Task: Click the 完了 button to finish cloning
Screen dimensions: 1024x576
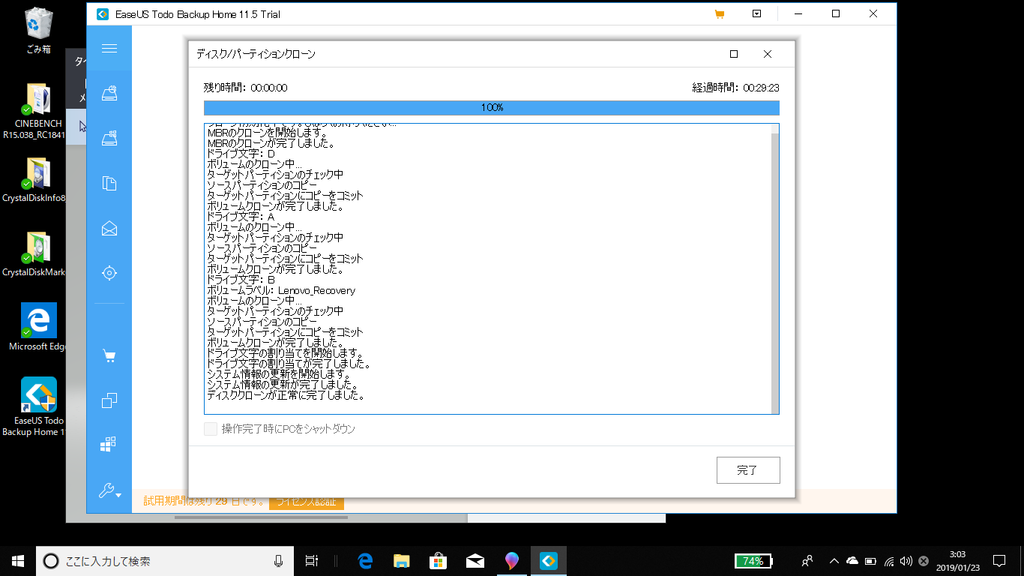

---

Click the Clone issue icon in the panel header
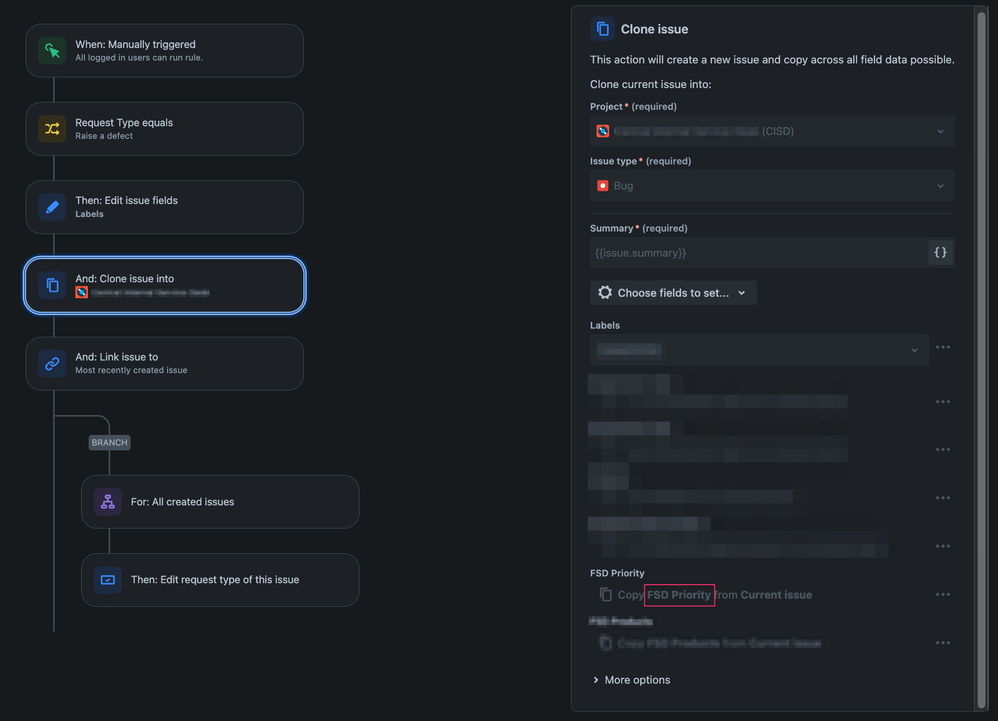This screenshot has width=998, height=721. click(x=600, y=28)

---

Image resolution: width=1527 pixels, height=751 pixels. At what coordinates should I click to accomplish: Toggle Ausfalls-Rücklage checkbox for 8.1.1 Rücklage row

### EXERCISE
What you give back should be exactly the lines of the data above from the line with "Task: Click the 完了 button to finish cloning" through the line with "Screen dimensions: 1024x576", both of those included, and nothing more.

### ANSWER TO THIS PROBLEM
Task: Click the 完了 button to finish cloning
Screen dimensions: 1024x576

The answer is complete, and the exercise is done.